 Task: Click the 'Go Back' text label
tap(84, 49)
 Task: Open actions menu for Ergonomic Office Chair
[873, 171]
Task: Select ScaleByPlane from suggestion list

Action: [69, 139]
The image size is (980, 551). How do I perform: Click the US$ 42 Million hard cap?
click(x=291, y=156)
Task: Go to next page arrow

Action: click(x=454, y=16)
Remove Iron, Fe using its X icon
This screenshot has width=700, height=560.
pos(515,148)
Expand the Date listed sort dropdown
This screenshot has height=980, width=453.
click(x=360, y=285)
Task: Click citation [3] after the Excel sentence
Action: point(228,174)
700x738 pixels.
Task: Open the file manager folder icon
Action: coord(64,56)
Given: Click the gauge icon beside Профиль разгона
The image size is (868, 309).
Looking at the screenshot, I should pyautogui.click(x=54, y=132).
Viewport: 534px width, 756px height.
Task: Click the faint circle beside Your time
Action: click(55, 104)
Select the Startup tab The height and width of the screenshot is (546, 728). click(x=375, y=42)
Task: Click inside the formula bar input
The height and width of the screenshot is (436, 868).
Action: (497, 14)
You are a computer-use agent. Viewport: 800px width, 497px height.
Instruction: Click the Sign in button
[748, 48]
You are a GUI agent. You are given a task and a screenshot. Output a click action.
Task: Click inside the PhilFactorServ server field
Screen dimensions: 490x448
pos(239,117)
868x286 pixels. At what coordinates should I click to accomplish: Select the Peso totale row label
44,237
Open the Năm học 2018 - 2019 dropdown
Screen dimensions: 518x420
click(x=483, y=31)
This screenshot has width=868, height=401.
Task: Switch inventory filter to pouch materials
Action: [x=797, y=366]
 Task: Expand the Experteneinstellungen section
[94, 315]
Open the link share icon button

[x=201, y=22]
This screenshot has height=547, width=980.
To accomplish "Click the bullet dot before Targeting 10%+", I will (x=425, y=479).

★ ★ ★

> **WORK ITEM**
Would you transcribe the data above exactly as it stands?

> **WRITTEN ANSWER**
 Task: Click the 'Go Back' text label
tap(84, 49)
 Task: Open actions menu for Ergonomic Office Chair
[873, 171]
Task: Select ScaleByPlane from suggestion list

Action: [69, 139]
The image size is (980, 551). How do I perform: Click the US$ 42 Million hard cap?
click(x=291, y=156)
Task: Go to next page arrow

Action: click(x=454, y=16)
Remove Iron, Fe using its X icon
This screenshot has width=700, height=560.
pos(515,148)
Expand the Date listed sort dropdown
This screenshot has height=980, width=453.
click(x=360, y=285)
Task: Click citation [3] after the Excel sentence
Action: point(228,174)
700x738 pixels.
Task: Open the file manager folder icon
Action: coord(64,56)
Given: Click the gauge icon beside Профиль разгона
The image size is (868, 309).
Looking at the screenshot, I should pyautogui.click(x=54, y=132).
Viewport: 534px width, 756px height.
Task: Click the faint circle beside Your time
Action: click(55, 104)
Select the Startup tab The height and width of the screenshot is (546, 728). click(x=375, y=42)
Task: Click inside the formula bar input
The height and width of the screenshot is (436, 868).
Action: (497, 14)
You are a computer-use agent. Viewport: 800px width, 497px height.
Instruction: Click the Sign in button
[748, 48]
You are a GUI agent. You are given a task and a screenshot. Output a click action.
Task: Click inside the PhilFactorServ server field
Screen dimensions: 490x448
pos(239,117)
868x286 pixels. At what coordinates should I click to accomplish: Select the Peso totale row label
44,237
Open the Năm học 2018 - 2019 dropdown
Screen dimensions: 518x420
click(x=483, y=31)
This screenshot has width=868, height=401.
Task: Switch inventory filter to pouch materials
Action: [x=797, y=366]
 Task: Expand the Experteneinstellungen section
[94, 315]
Open the link share icon button

[x=201, y=22]
This screenshot has height=547, width=980.
To accomplish "Click the bullet dot before Targeting 10%+", I will (x=425, y=479).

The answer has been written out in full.